Molly hatte nach Maighreads Ausruf kurz gestoppt. Die Hündin drehte sich zu ihrem Frauchen um, und als Maighread nicht weiter protestierte, stapfte sie vergnügt durch die schwappenden Wellen ein Stück am Uferbereich entlang. Zwischendurch schnappte sie immer wieder in das Wasser hinein, dass es nur so spritzte.

»Sie versucht schon wieder Fische zu fangen«, kommentierte Chloe amüsiert und kicherte. »Ich würde ja gern sehen, was passiert, wenn sie je einen erwischt.«

Maighread stimmte in das Kichern ein. »Vermutlich würde sie vor Schreck einen Satz machen und den Fisch sofort wieder loslassen«, mutmaßte sie.

Vielleicht würde sie sich so erschrecken, dass ihr die Lust an diesem Spiel verginge.

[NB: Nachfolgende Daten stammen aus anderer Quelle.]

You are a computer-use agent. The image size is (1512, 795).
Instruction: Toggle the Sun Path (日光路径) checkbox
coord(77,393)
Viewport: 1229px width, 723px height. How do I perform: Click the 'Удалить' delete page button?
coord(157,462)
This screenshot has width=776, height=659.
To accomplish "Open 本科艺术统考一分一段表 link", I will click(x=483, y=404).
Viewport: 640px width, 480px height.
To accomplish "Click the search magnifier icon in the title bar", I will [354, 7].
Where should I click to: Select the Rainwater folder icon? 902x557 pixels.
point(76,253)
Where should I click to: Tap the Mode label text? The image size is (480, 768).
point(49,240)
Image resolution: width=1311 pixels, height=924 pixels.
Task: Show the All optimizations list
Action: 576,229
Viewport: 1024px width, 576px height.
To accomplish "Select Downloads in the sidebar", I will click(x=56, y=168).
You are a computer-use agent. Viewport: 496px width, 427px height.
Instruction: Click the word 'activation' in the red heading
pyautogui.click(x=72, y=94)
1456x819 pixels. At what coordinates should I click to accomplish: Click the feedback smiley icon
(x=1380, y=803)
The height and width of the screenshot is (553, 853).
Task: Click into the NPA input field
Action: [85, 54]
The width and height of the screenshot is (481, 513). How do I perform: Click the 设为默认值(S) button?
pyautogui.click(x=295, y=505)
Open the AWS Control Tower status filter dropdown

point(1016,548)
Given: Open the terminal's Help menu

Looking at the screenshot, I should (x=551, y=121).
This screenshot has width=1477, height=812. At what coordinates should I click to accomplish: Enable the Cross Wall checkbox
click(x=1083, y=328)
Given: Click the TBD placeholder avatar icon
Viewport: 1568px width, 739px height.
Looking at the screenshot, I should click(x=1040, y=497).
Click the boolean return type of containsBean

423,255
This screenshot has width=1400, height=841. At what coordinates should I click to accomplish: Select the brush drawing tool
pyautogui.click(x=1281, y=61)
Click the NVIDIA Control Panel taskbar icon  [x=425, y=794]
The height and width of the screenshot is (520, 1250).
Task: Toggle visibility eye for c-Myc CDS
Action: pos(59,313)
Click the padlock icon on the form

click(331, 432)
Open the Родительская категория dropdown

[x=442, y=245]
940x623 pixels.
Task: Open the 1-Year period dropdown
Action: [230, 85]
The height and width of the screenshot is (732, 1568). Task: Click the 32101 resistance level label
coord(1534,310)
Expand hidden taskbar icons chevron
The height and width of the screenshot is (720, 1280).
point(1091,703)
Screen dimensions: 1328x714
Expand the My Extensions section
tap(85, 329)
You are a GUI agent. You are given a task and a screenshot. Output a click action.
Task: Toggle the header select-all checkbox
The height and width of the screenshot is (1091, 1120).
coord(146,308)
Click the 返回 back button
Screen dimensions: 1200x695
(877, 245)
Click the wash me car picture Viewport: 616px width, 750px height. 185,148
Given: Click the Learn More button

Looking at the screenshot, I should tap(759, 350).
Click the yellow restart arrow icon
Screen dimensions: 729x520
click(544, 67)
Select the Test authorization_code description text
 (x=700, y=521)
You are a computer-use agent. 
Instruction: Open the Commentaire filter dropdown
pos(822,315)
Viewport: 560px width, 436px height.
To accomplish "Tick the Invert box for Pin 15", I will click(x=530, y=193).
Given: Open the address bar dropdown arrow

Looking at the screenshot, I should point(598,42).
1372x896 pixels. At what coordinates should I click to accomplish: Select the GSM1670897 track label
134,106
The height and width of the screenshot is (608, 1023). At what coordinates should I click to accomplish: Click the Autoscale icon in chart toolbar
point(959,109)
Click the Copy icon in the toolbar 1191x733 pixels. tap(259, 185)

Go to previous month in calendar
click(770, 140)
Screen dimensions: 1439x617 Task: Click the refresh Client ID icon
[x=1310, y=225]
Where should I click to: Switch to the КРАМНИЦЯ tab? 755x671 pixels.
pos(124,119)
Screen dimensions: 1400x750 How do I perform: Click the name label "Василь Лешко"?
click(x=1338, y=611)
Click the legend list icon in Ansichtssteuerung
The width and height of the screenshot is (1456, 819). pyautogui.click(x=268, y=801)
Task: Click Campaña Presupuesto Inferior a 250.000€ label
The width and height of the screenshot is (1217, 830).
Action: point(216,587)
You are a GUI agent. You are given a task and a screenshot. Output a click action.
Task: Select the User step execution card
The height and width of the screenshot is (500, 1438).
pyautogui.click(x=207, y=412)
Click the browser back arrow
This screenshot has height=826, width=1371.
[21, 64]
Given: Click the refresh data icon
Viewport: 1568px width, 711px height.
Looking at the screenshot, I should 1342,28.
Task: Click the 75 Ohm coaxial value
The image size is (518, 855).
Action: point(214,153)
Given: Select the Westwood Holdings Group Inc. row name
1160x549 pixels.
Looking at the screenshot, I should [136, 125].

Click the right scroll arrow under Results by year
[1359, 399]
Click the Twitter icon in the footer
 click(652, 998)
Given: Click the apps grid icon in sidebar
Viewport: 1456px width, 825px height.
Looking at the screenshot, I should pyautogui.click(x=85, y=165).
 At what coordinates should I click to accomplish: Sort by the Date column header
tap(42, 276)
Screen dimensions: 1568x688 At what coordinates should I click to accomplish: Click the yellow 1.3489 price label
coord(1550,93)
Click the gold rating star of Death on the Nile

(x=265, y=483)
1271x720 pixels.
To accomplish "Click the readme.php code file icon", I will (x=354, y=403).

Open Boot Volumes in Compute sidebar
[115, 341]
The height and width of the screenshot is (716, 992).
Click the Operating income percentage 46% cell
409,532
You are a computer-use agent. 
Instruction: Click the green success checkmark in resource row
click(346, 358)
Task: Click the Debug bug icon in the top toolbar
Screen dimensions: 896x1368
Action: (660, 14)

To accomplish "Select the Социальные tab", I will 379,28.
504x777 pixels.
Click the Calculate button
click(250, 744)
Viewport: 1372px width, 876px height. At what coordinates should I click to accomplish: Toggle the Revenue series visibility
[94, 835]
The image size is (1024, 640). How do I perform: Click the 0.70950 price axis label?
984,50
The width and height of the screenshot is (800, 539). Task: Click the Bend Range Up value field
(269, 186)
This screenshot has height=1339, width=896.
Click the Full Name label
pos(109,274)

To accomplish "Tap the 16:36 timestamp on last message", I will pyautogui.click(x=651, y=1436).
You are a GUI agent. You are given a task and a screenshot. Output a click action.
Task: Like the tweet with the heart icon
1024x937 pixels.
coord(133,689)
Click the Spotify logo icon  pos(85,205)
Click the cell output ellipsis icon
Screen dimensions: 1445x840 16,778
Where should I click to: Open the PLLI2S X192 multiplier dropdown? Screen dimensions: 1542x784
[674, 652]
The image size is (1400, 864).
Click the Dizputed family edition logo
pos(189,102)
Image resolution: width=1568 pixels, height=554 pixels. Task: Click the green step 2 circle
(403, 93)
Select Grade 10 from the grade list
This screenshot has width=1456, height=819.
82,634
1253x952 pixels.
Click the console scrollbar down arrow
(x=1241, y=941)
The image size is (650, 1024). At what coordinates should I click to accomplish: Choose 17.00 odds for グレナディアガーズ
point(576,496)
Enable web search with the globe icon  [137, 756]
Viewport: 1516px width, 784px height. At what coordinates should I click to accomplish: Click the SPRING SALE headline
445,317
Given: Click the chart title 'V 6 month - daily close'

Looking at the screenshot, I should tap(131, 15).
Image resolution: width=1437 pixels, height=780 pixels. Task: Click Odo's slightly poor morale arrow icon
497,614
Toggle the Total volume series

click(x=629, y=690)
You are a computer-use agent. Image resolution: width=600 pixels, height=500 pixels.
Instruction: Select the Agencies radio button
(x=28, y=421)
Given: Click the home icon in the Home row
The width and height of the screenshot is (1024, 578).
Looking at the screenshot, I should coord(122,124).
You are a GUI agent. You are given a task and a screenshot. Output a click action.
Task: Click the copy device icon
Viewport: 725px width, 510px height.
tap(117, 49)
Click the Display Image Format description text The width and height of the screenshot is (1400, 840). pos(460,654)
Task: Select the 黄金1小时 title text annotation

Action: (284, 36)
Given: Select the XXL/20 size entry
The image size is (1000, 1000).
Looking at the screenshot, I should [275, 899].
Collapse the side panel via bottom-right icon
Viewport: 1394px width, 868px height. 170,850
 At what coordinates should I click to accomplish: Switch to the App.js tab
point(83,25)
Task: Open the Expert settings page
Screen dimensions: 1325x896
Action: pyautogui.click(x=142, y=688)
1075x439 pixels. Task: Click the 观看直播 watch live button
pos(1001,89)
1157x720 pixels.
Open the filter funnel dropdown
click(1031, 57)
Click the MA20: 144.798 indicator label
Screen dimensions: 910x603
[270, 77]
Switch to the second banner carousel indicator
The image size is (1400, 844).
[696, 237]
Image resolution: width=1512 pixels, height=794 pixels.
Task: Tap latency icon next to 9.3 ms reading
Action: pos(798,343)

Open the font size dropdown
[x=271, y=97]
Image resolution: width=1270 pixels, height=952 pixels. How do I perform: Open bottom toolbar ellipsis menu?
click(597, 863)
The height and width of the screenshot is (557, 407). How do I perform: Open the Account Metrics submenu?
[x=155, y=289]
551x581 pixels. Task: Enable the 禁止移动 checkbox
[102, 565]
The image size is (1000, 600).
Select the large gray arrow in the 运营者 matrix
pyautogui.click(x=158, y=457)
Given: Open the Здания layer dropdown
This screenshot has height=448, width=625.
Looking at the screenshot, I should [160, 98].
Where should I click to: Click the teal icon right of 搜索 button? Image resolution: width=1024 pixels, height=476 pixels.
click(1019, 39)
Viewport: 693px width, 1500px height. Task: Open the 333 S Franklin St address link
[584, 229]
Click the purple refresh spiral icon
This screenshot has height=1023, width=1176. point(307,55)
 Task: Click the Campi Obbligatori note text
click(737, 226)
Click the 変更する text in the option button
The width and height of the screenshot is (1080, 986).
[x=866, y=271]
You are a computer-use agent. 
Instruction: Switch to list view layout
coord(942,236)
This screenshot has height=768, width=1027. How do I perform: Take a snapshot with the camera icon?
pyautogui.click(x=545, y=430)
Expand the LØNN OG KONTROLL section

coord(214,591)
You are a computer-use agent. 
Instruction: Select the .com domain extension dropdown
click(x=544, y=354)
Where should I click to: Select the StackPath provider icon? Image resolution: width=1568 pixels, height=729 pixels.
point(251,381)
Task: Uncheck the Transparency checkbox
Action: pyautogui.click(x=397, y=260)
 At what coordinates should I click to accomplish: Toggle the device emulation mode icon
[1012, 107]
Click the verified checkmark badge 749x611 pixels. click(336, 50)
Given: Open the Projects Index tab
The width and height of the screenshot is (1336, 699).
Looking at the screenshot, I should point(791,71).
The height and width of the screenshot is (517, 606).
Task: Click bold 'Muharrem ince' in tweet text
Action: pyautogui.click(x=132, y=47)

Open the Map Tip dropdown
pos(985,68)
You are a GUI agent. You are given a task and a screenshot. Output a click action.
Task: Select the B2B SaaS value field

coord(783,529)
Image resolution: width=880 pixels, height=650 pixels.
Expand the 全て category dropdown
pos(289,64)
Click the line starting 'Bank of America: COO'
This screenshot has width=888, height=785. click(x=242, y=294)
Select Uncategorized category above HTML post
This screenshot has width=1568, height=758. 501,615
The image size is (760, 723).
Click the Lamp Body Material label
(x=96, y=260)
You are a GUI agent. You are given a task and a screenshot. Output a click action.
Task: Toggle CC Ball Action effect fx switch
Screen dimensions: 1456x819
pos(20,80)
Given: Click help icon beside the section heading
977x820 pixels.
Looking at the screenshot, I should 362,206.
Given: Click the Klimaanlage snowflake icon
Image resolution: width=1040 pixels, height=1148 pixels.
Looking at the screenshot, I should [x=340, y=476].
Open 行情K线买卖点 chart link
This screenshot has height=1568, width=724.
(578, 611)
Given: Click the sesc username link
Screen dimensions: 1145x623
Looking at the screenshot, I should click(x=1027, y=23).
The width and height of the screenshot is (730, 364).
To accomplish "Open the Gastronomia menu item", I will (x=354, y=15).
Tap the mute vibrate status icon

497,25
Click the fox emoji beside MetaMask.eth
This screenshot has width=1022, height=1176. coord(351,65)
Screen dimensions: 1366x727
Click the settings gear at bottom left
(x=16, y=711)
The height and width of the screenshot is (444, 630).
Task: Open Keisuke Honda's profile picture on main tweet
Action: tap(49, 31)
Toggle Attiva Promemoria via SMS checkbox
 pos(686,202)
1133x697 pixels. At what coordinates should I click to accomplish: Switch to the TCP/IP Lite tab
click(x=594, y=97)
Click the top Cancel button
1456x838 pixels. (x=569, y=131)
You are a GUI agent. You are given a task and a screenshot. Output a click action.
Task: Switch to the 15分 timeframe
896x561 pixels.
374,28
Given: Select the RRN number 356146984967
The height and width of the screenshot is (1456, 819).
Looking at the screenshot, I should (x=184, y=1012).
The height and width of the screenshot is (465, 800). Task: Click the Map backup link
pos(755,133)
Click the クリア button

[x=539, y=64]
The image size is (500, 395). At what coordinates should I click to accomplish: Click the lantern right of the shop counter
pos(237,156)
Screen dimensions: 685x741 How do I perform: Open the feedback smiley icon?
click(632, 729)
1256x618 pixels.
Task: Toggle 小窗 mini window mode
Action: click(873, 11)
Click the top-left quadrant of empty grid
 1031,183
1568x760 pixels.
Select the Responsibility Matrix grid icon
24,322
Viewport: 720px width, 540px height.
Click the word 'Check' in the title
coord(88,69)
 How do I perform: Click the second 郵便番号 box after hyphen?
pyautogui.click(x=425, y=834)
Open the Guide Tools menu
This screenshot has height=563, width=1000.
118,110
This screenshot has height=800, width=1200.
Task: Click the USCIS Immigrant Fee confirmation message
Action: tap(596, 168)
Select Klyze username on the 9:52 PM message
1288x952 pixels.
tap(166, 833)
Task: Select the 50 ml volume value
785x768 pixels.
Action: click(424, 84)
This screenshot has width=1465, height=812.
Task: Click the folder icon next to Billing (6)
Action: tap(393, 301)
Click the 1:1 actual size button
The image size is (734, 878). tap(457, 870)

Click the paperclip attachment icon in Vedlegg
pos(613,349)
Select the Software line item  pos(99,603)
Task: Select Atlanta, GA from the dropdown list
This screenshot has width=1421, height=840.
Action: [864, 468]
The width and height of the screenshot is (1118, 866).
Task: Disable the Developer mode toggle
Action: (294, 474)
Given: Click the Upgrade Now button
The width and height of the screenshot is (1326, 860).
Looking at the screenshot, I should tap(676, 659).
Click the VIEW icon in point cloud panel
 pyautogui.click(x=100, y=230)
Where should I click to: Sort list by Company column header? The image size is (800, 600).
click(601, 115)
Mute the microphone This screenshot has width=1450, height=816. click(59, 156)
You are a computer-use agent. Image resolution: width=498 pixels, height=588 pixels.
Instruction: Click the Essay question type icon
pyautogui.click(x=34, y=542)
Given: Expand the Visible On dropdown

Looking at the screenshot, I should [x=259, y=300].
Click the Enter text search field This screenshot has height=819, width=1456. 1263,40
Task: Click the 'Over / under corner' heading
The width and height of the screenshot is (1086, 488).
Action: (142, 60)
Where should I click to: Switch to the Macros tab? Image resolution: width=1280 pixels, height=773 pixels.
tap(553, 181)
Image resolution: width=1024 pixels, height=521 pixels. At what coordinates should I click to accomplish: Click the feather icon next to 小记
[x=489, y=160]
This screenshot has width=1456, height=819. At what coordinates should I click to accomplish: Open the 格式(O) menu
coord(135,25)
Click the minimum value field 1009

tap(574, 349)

Allerdings standen die Chancen für die Fische, nicht erwischt zu werden, ziemlich gut. Mollys Schnappversuche waren viel zu zaghaft, als dass sie eine echte Gefahr darstellen würden. Sie jagte überhaupt nicht wirklich, Maighread hatte ihre Fellnase durchschaut. Molly planschte einfach nur gern und die sich bewegenden Fischsilhouetten unter Wasser weckten ihren Spieltrieb.

Aber jetzt war es genug. Maighreads Beschützerinstinkt meldete sich vehement. Das Wasser war sicher noch sehr kalt, sie hatte Angst, dass die Hündin sich erkältete.

»Komm jetzt, Molly, hier entlang«, rief sie deshalb. Ein kurzer Pfiff, und Molly gehorchte. Mit drei Sprüngen, die das Wasser ordentlich spritzen ließen, erreichte sie das Ufer. Kaum war sie auf dem Trockenen, schüttelte sie sich, dass die Tropfen flogen.

Chloe und Maighread schlugen den Uferweg Richtung Wald ein. Molly trabte leichtpfotig ihren Begleiterinnen voraus, sah sich aber immer wieder um, ob ihre Menschen auch hinterherkamen.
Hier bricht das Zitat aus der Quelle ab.